He is the most decorated Canadian athlete at the Tokyo Games. To add five new Paralympic medals to her collection, Quebec swimmer Aurélie Rivard had to find the strength to stay on top in a world upside down.
When asked what memory she has of her experience in Tokyo last summer, the 25-year-old cannot separate her from the year and a half of the pandemic that preceded her. “It affected so much our preparation, our results and the state of mind in which we presented ourselves. Months without training, the lack of competition, the constant threat that if anything went wrong at the Olympics, the Paralympics were going to take a hit … I still wonder how I managed to get to the Olympic Games. Games ready to perform. “
Its Games have also started badly. Reigning champion in the 50m freestyle S10, she finished third in the event. Shaken by what appears to her as an underperformance, she then realizes that she had underestimated the impact that these Games under a sanitary glass bell would have on her. “It is the spectators who bring all the spirit, the pleasure and the lightness to these Olympic swimming pools as big as the Bell Center. Without them, the atmosphere becomes so heavy that you could almost touch it. “
And then, it was not the same as participating in her first Games, like in London, where she won her first medal, or in Rio, where she was the challenger and amassed three gold medals and one bronze. “Since I was 12, I always want to do better than the time before. In London, it was magical. In Rio, I had everything to prove and everything to gain. In Tokyo, I had everything to lose. “
Things ended up going very well for the native of Saint-Jean-sur-Richelieu. There, she won two gold, one silver and two bronze medals in addition to breaking two world records and improving a personal best. With five podiums, she is responsible for almost a quarter of the Canadian Paralympic Team’s 21-medal harvest.
All female medals
Aurélie Rivard is not the only Canadian to have stood out in Tokyo. Of the 24 medals won by Canada at the Olympic Games a few weeks earlier, 18 were won by women. From weightlifter Maude Charron to canoeist Laurence Vincent-Lapointe, including divers Jennifer Abel and Mélissa Citrini-Beaulieu, the seven Quebec medals have all been female. The split between men (10 medals) and women (11 medals) was much more even on the Canadian Paralympic team.

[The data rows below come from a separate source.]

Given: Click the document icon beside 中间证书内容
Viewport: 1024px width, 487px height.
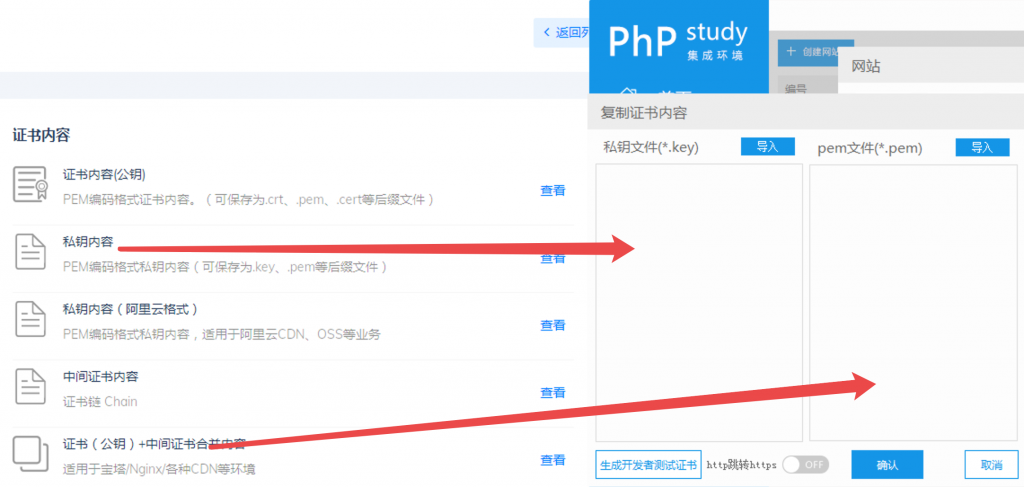Looking at the screenshot, I should (x=31, y=386).
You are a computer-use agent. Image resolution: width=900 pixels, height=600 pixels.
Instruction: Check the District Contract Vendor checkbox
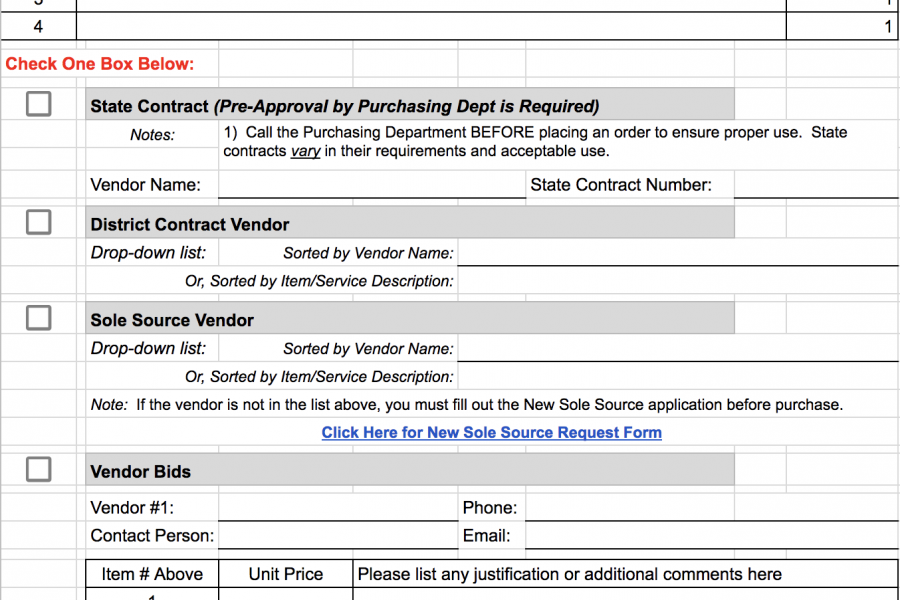[38, 222]
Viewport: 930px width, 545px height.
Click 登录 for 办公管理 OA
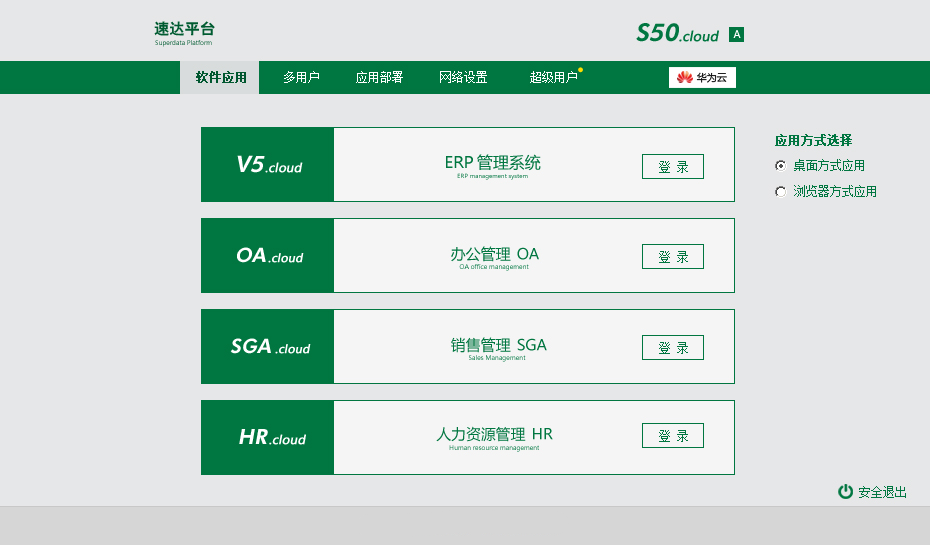pyautogui.click(x=673, y=257)
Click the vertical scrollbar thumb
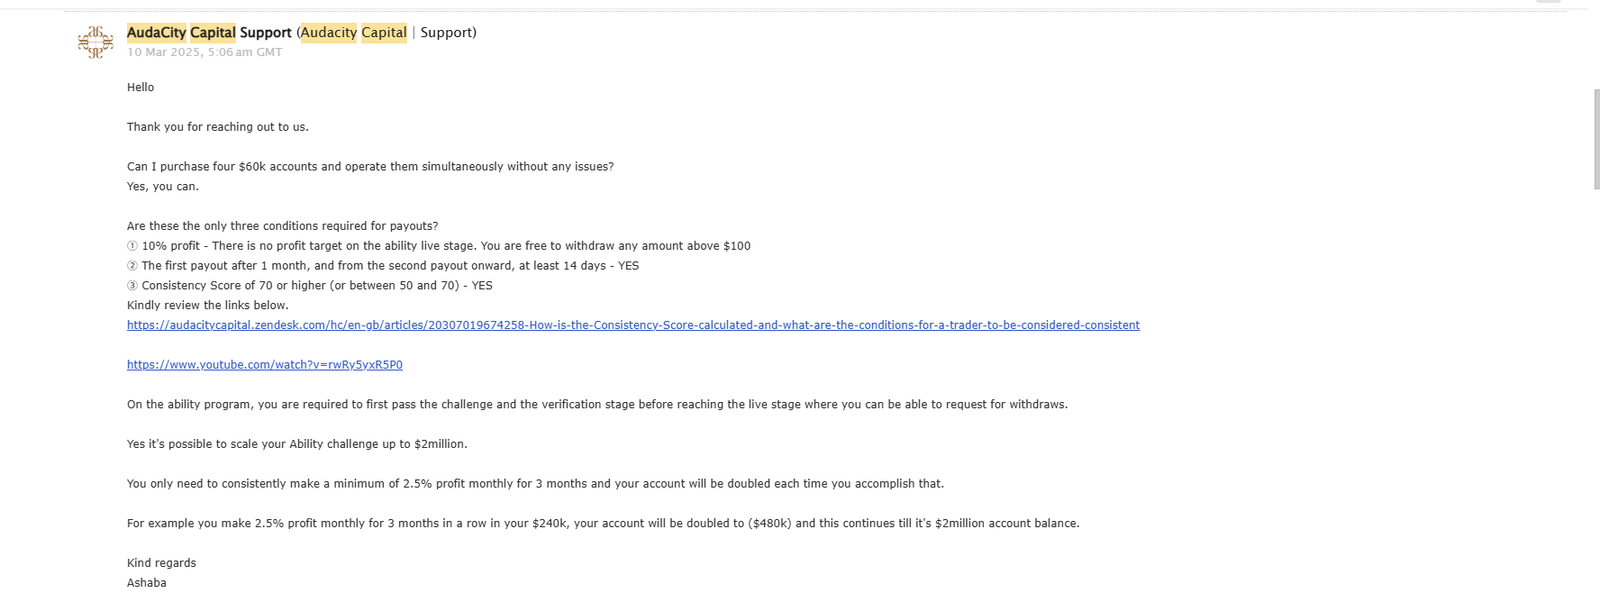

The Paralympic Games are slowly gaining recognition, including in the eyes of other athletes, believes Aurélie Rivard. “It makes me so happy because it really wasn’t like that ten years ago. “
But there is perhaps more important. “At the start, the Paralympic Games were just for me the chance to compete at the highest level possible. But I realize more and more that they have the power to reach people outside of sport and to widen the range of possibilities. I receive a lot of testimonials from parents who tell me that they were afraid for the future of their child, but that by seeing us at the Paralympic Games, they had regained hope, ”says the law student whose disability is due to an atrophied hand that swam the 100m freestyle in 58.14 seconds in Tokyo, which would have earned him the 44e place at the other Games, a few weeks earlier.